Clouds are a key component in the overall climate of Earth, contributing to both the warming and cooling of the planet.
According to NASA, about two-thirds of the Earth is covered by clouds at any given moment, so it seems pretty obvious that they would play a major role in our climate. After all, clouds regulate the amount of sunlight reaching the Earth’s surface.
On a cloudy day, for example, temperatures tend to be a little cooler than they would be if it were sunny. This is because the clouds are blocking a fair amount of the sun’s heat and energy from reaching the surface of the Earth.
But clouds can also keep temperatures warmer. Even on a cloudy day, some heat from the sun still penetrates through the clouds and reaches the Earth’s surface. At night, clouds can act as a blanket and trap that heat near the ground instead of it escaping freely into outer space.

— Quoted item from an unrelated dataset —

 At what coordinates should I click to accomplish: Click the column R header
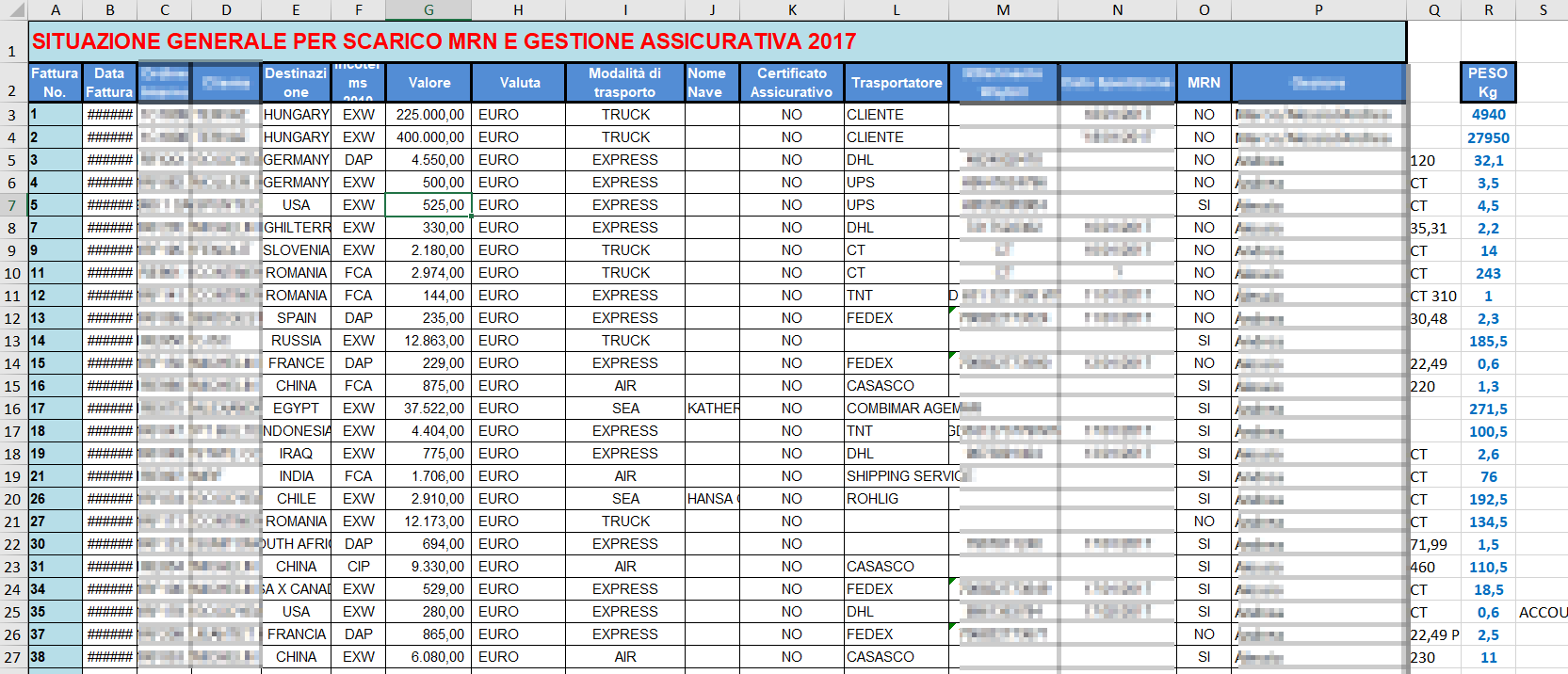pos(1488,10)
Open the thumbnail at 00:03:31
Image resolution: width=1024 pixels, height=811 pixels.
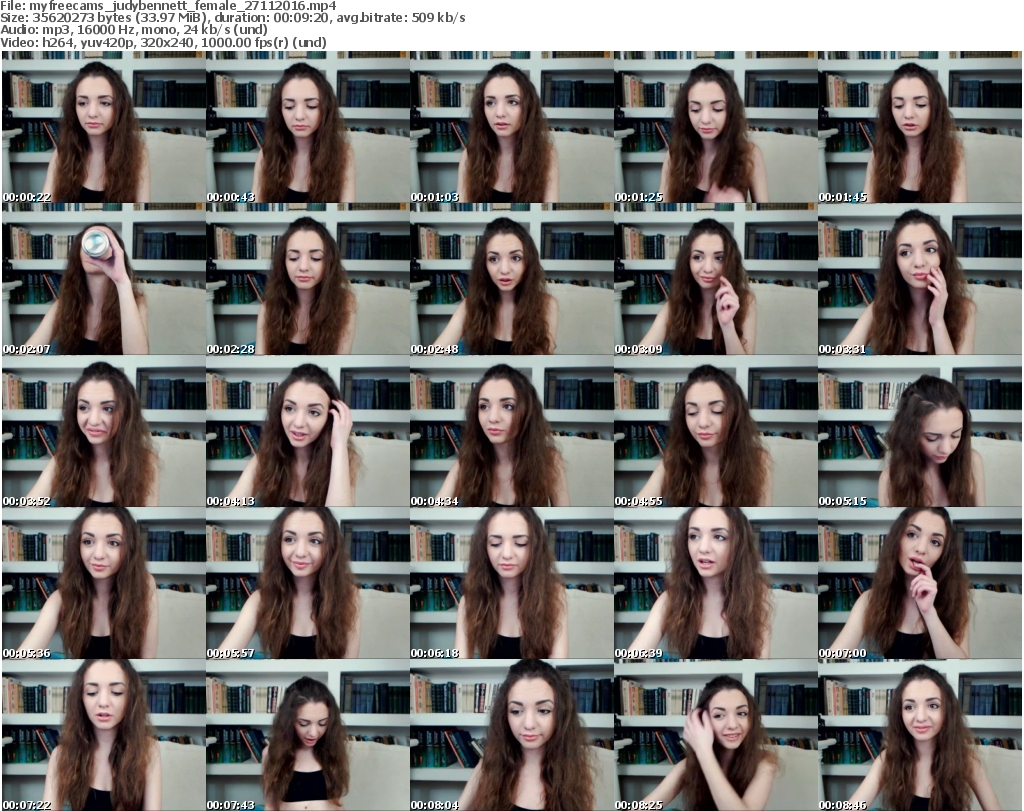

This is why cloudy nights tend to be warmer than clear nights. On a clear night, the heat that reached the Earth’s surface during the day is lost into space because there are no clouds present to trap it near the ground.

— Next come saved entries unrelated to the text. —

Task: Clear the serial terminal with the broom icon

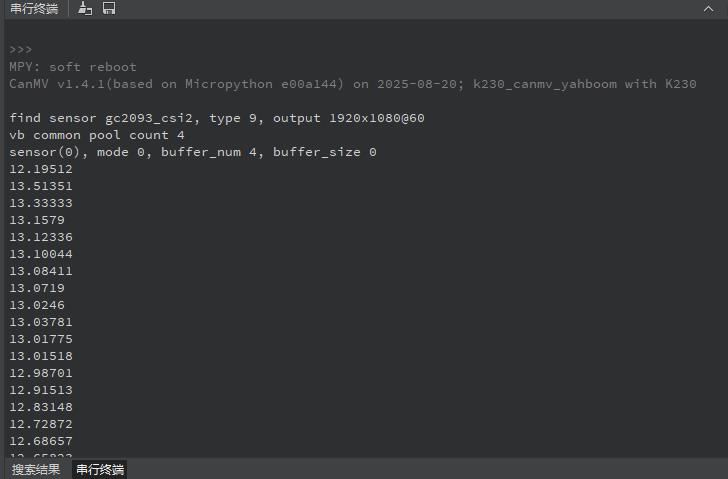Action: point(85,9)
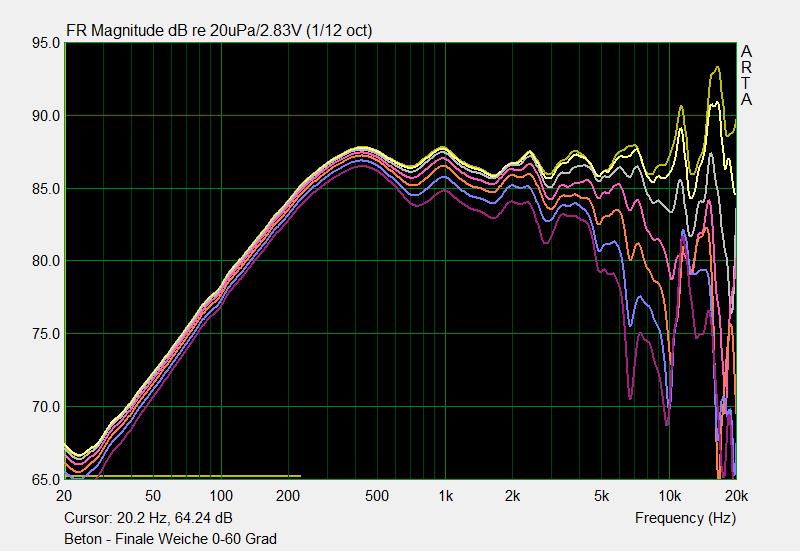Select the Frequency (Hz) axis caption

pos(685,518)
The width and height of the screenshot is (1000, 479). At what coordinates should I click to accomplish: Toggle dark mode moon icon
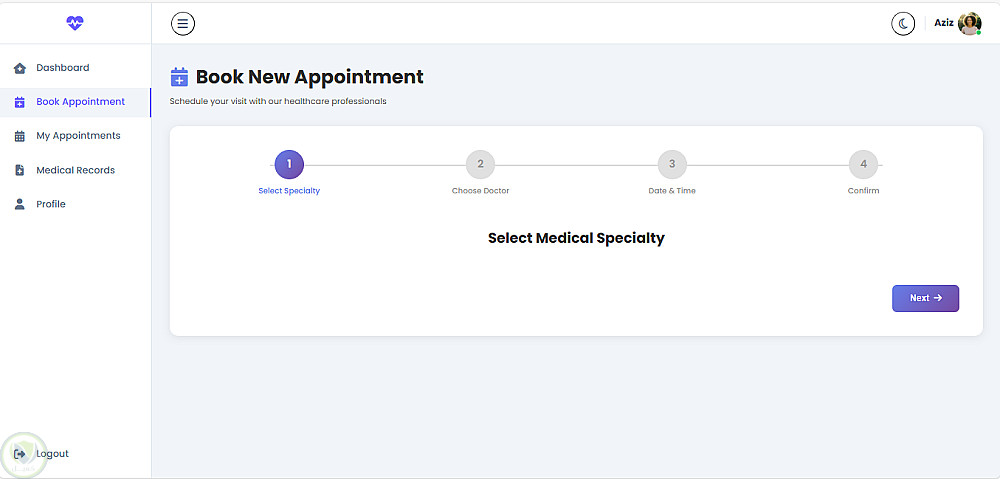[x=903, y=24]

The altitude of the clouds is also important to consider.
Low clouds within about a mile of the ground tend to cool the Earth’s surface more than warm it, according to NASA. These clouds are generally thicker, so they mostly reflect the sun’s heat back out to space. In turn, this cools the surface of the Earth.

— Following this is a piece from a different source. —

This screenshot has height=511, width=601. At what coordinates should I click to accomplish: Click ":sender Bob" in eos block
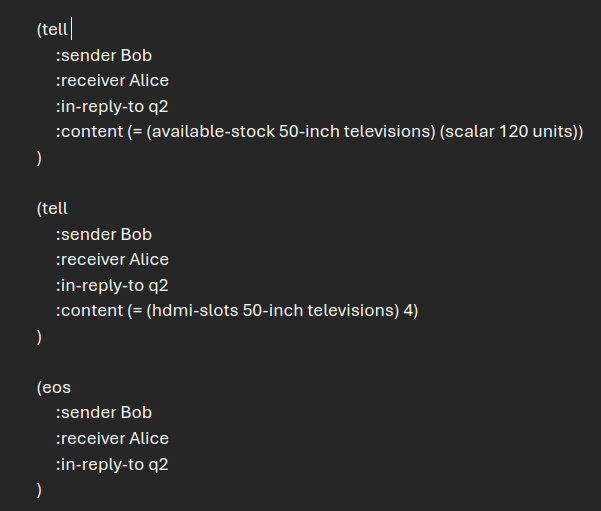tap(104, 412)
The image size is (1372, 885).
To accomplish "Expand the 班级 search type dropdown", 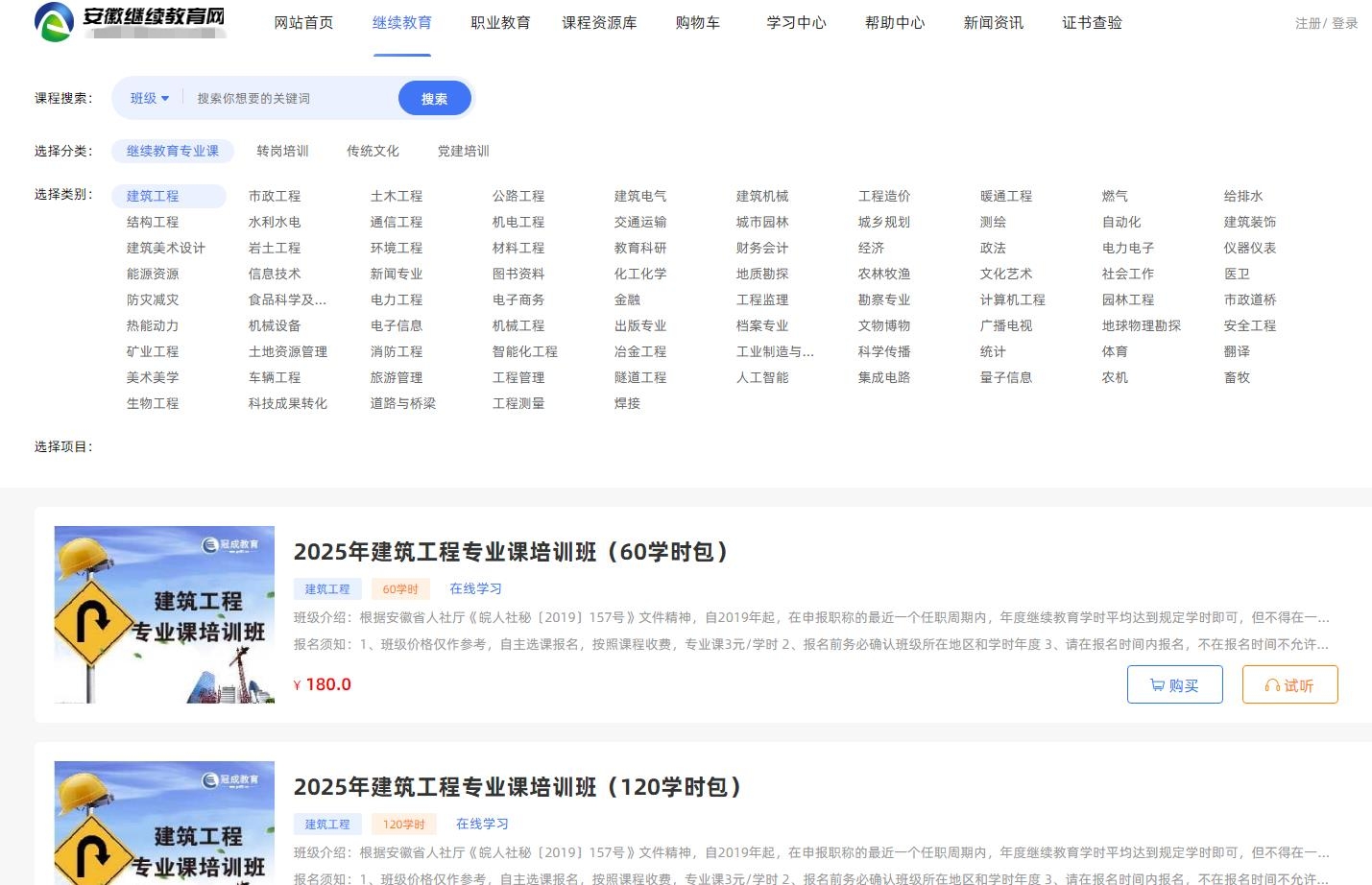I will tap(149, 98).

Meanwhile, high clouds are the opposite and tend to warm the Earth’s surface more than cool it. These clouds are usually thin, so the sun’s energy can still pass through during the day, but then that heat gets trapped beneath those clouds at night. According to NASA, this results in a warmer surface of the Earth.
When considering both low and high clouds, cooling has the upper hand.
"Right now, Earth’s surface is cooler with clouds than it would be without the clouds," NASA said.
Clouds also play an essential role in the Earth’s water cycle, providing an important link between rain and snow, oceans and lakes, and plants and animals. The water cycle is the path that water follows as it moves around the Earth in different states (liquid, solid and gas).
Similar to how clouds affect the climate, the climate can also affect clouds. This is known as cloud-climate feedback, and it’s one of the most challenging research areas in climate science, according to NASA.
As the Earth’s climate warms, climate scientists predict there will be fewer clouds to cool it down, NASA noted. Therefore, we can’t rely on clouds alone to mitigate climate change.
Several NASA satellites are collecting information about clouds. One, called CloudSat, is trying to figure out the extent to which clouds contribute to climate change on Earth.